Tuesday, August 1st, 2006

My friend Riin, with whom I had a three-hour dinner in Ann Arbor this Sunday, has a new website. She’s a spinner, and is offering her own handspun. She also has handpainted rovings and handpainted yarn.

The site is called “Happy Fuzzy Yarn” and I think that’s pretty enticing.

In personal news, it’s still humid and hot but for some reason I don’t feel as overwhelmed by it today. I’m sitting quietly drinking my water and trying to do a mailing while distracting myself with everything but a mailing. Good thing I have only one item on the to-do list today. After months of too much to do, it’s nice to have a slower pace on a few hot days.

If I get time, I’ll be going into the basement where it’s cool, and I’ll skein up a dozen or so skeins of Tip-Toe Sockyarn to be dyed as I get time. It won’t be much since my supplier is backordering till this week soonest, but I will dye what I have in stock. One cone. I might as well spend time in the basement this week, I say.

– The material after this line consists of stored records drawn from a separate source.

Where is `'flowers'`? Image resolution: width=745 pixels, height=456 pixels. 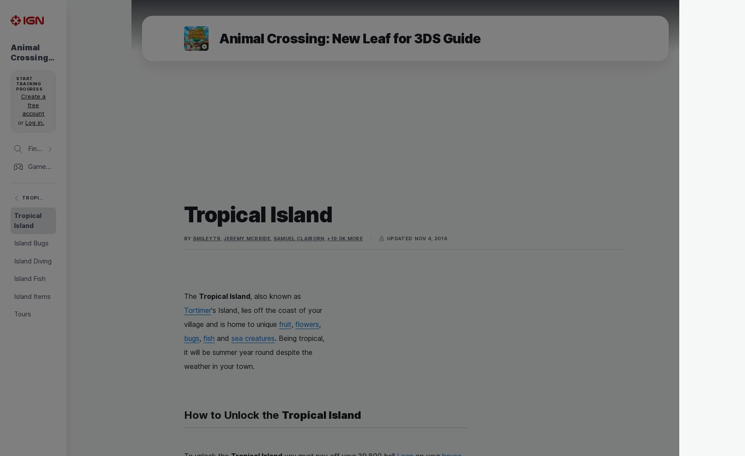 'flowers' is located at coordinates (295, 324).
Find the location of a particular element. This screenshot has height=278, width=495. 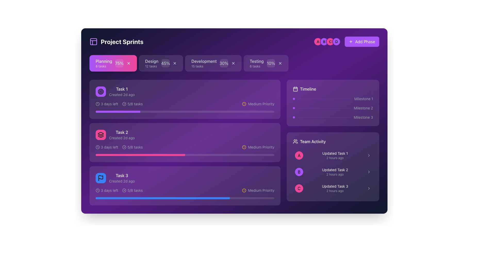

the Task overview row of the third task in the vertically arranged list within the 'Project Sprints' section is located at coordinates (185, 178).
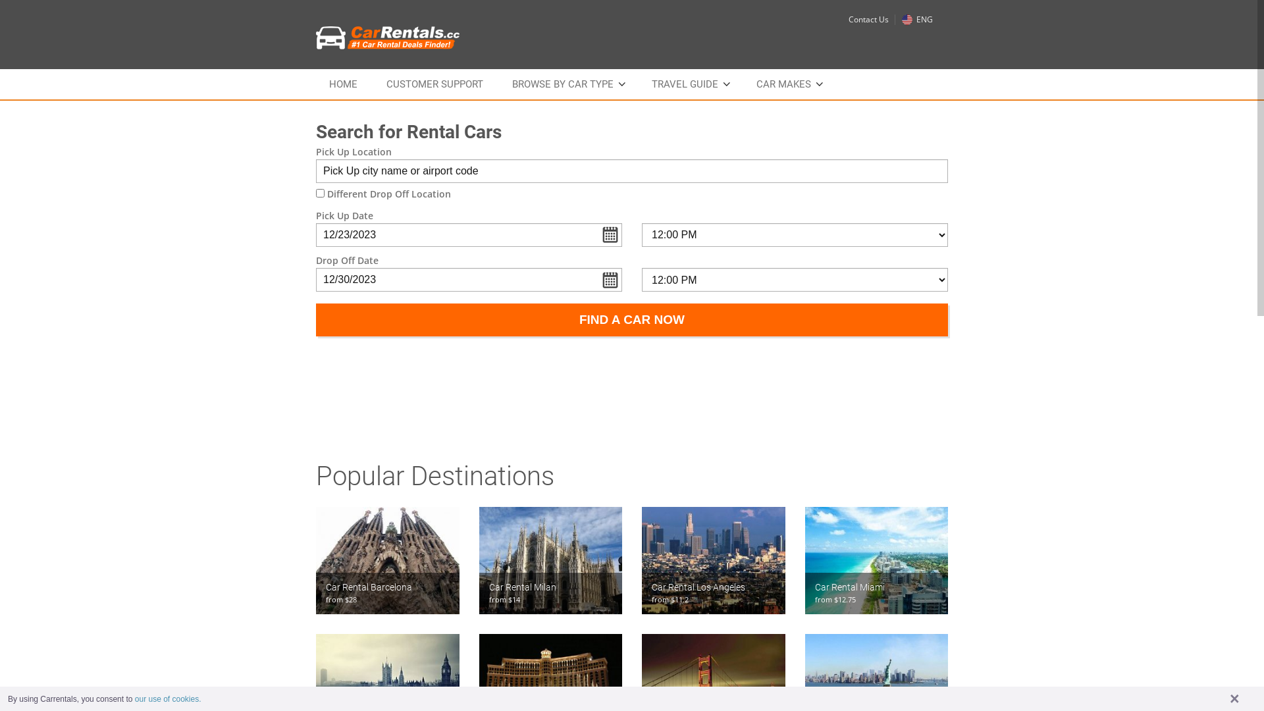 This screenshot has height=711, width=1264. What do you see at coordinates (788, 84) in the screenshot?
I see `'CAR MAKES'` at bounding box center [788, 84].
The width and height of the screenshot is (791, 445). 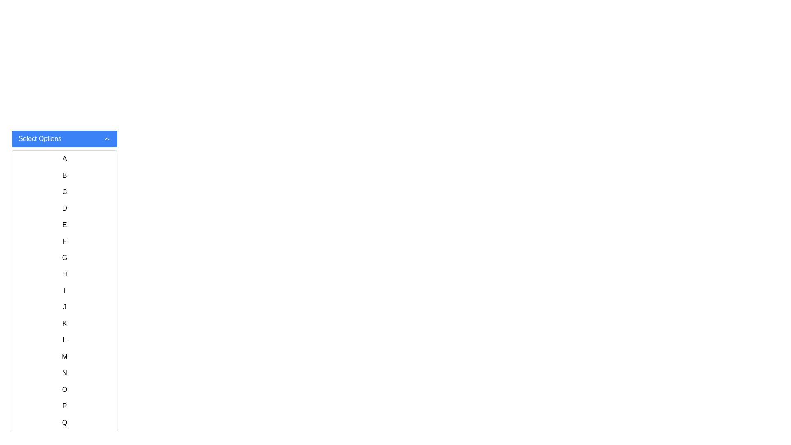 What do you see at coordinates (64, 340) in the screenshot?
I see `the text item displaying the capital letter 'L' in the selectable list` at bounding box center [64, 340].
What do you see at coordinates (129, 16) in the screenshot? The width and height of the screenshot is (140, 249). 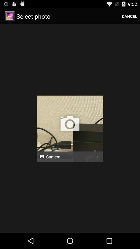 I see `the cancel` at bounding box center [129, 16].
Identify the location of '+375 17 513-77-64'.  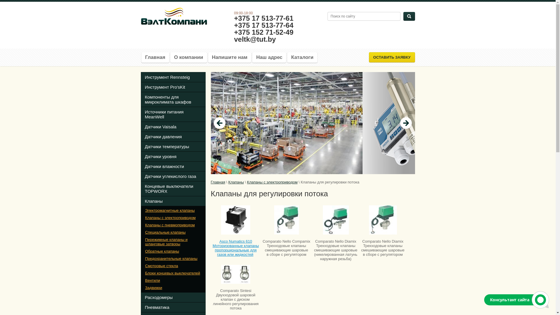
(263, 25).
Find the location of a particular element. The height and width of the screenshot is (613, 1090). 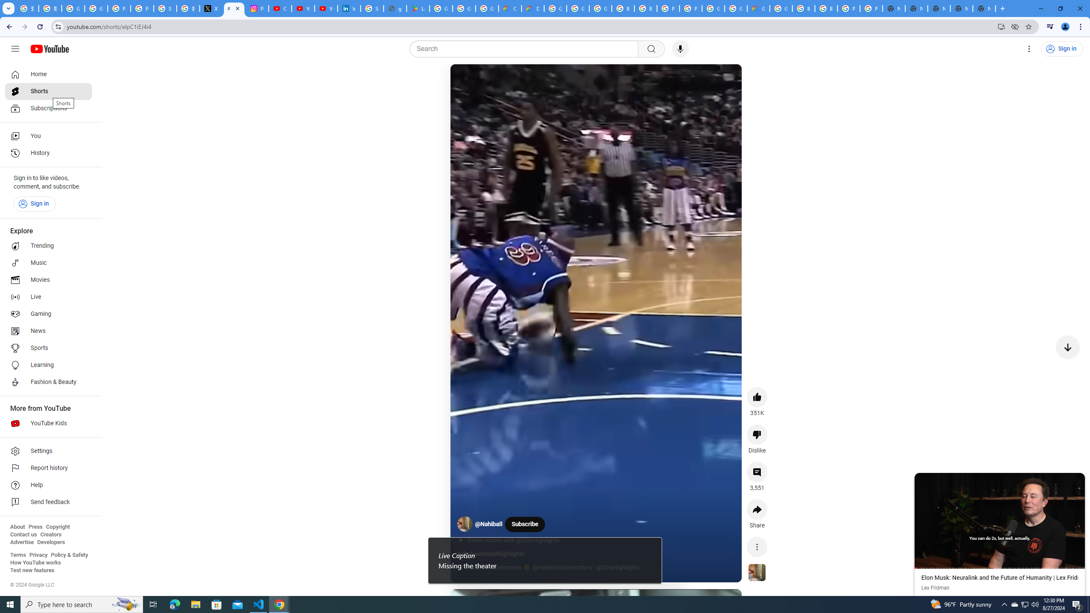

'Control your music, videos, and more' is located at coordinates (1050, 26).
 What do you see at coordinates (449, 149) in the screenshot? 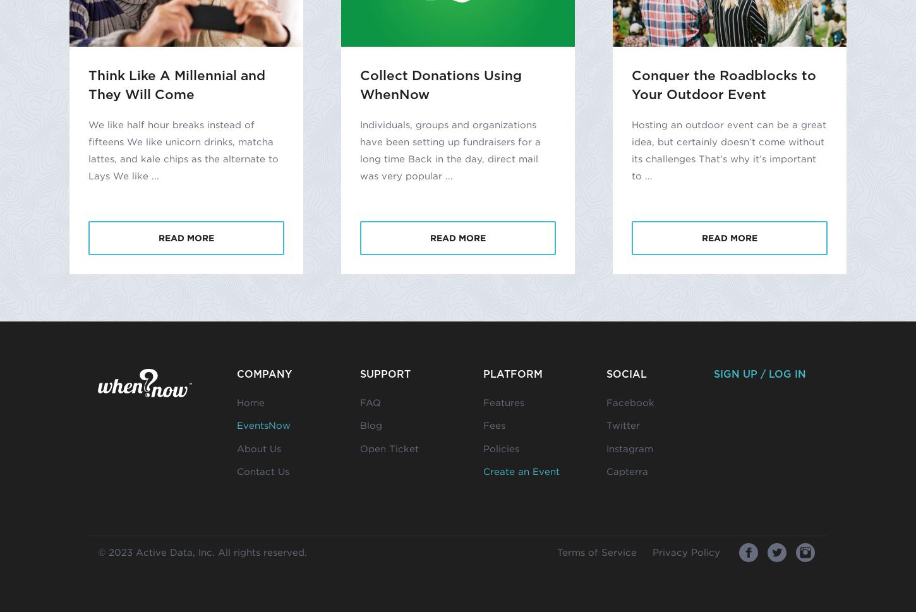
I see `'Individuals, groups and organizations have been setting up fundraisers for a long time Back in the day, direct mail was very popular ...'` at bounding box center [449, 149].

Portrait of a Textile Worker

Tuesday, August 1st, 2006

Priscilla referred me to this amazing artpiece. It’s a photograph which was translated to a fiber wall hanging constructed of 30,000 clothing labels. Priscilla’s sister knows the artist so she had the honor of contributing some of her own clothing labels to the project.

In a very loose sense, it can be called a quilt. In a very large sense, it is art with no questions attached. (There we go again, the art/craft thing… sorry. You know I say that much of life is art and I leave it at that.) The artist had to translate her photo into fabric by eye… I don’t know how people do it that way. (Debbie New made her grandmother’s portrait into a large afghan by eye, as well.)

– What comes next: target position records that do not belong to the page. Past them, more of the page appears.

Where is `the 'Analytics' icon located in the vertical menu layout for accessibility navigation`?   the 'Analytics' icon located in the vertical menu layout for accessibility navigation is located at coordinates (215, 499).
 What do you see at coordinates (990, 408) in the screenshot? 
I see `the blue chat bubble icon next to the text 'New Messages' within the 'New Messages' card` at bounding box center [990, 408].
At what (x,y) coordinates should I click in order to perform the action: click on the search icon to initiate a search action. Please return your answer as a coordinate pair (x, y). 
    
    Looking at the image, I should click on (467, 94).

I depend on a computer to make my images for me. I think I don’t yet “see” as well as someone who draws or paints. And using a computer is a skill I have on a higher level than many others, so I use that to my advantage. It’s a tool just as a pencil might be… but in a sense it allows my ability to “see” not be as important.

You really must go see this piece: Portrait of a Textile Worker by Terese Agnew of Wisconsin, USA.